In the emerging era of personalized treatment, it may be time to rethink which surrogate markers are used in AML clinical trials.
Molecular advances may allow for a change in how acute myeloid leukemia (AML) patients are evaluated in clinical trials. Currently, overall survival (OS) continues to be the most clinically relevant and preferred endpoint in phase III trials with AML patients. However, in a review article in Leukemia Research, Bruno C. Medeiros, MD, director of the inpatient hematology service at Stanford University School of Medicine, Palo Alto, Calif., stresses that it may be worth discussing the use of other surrogate outcomes, such as event-free survival (EFS), as primary endpoints in future clinical trials.
According to Medeiros, it might be possible to shorten the clinical development process if EFS were used as a surrogate outcome. Interpretation of individual endpoints must be viewed carefully, Medeiros emphasizes, and clinicians should consider the trial’s statistical design and variations in reporting of endpoints.
He notes that while time-to-event endpoints are typically reported using Kaplan-Meier curves, statistical data derived from these curves can be complex, and a variety of factors may impact interpretation. The purpose of his review article was to take a closer look at the nuances of common AML trial endpoints and their data presentation. He contends that this is vital for understanding and interpreting clinical trial data.
Recently, the treatment regimens for AML have changed. Thanks to new molecular advances, personalized medicine is an emerging option. In turn, new therapeutic options are raising new considerations for clinical trial design, statistical interpretation of outcomes, and methods of reporting data.
Currently, AML clinical trials use five main endpoints to determine the efficacy of new agents: complete response, OS, EFS, relapse-free survival, and disease-free survival. Medeiros contends that understanding how events are defined in a clinical trial, as well as which populations are included and how data are censored, is crucial for evaluating the data effectively.
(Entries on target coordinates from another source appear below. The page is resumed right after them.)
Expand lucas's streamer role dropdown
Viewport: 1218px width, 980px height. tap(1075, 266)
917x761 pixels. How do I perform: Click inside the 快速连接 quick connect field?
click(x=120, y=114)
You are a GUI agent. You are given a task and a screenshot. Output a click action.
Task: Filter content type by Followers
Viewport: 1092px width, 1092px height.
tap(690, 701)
The US Food and Drug Administration has already approved targeted therapies for AML, including midostaurin (a multitargeted FMS-like tyrosine kinase 3 inhibitor), enasidenib (an isocitrate dehydrogenase 2–targeted inhibitor), CPX-351 (a liposomal daunorubicin/cytarabine combination), and gemtuzumab ozogamicin (a CD33-directed antibody–drug conjugates). Similar agents are completing phase III trials. “Careful interpretation of endpoints used in late-phase AML clinical trials is essential to understanding and evaluating the efficacy of new drugs,” says Medieros.
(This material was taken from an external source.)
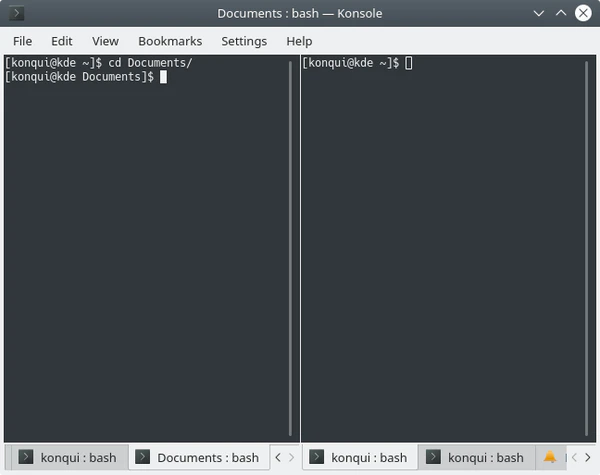Click the left terminal pane's vertical scrollbar
Screen dimensions: 600x475
[x=292, y=250]
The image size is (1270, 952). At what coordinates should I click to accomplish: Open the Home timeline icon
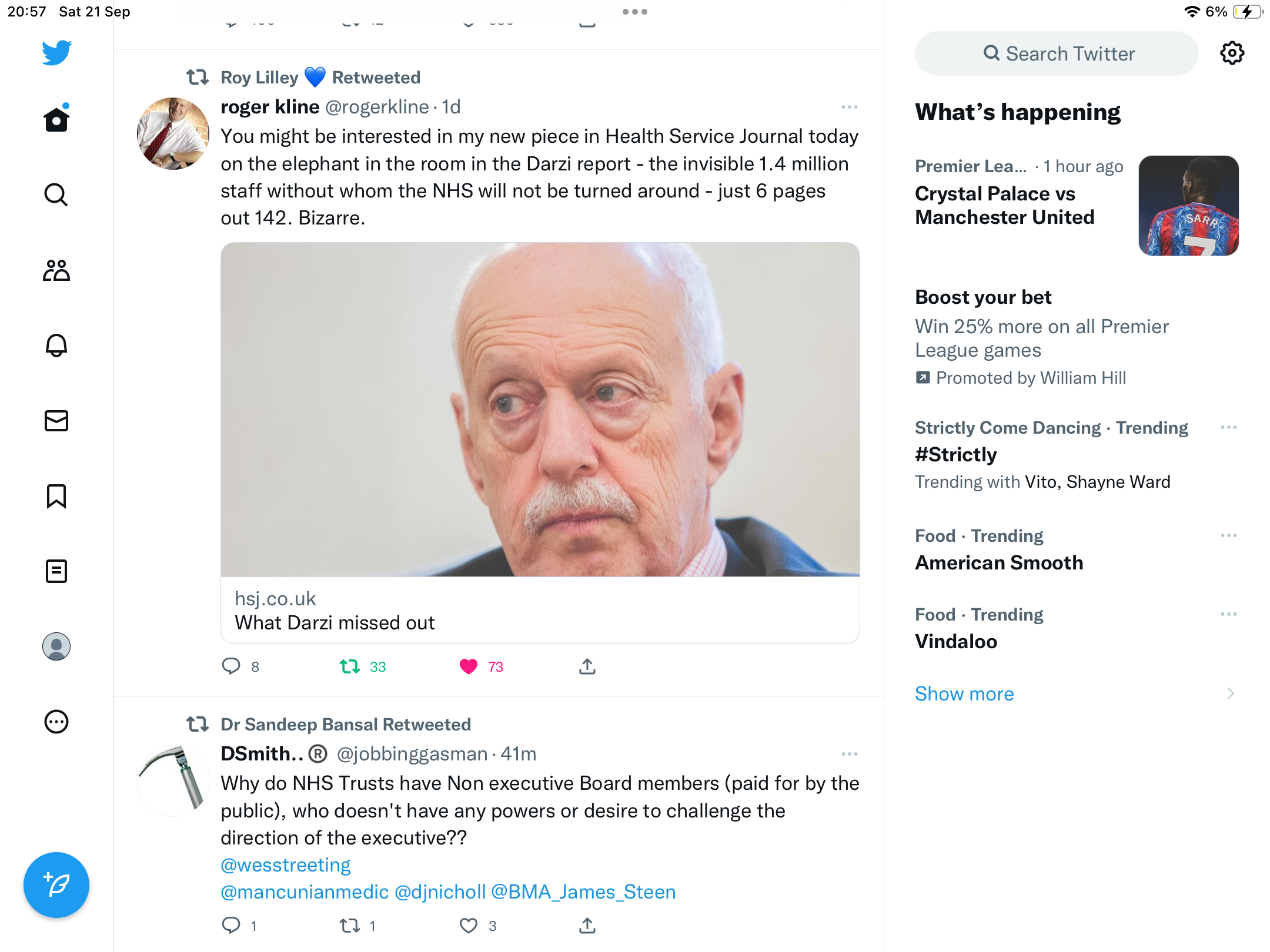click(56, 119)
David J. Prelutsky, MD, an associate professor of clinical medicine at Washington University School of Medicine, St. Louis, agrees that it may be time to rethink which surrogate markers are used in AML clinical trials. “Using event-free survival as a surrogate marker certainly is one way to measure a patient’s quality of life, which may be more important to some patients. Some patients are more interested in quality of life instead of quantity of life, especially when they have advanced disease,” Dr. Prelutsky told Cancer Network.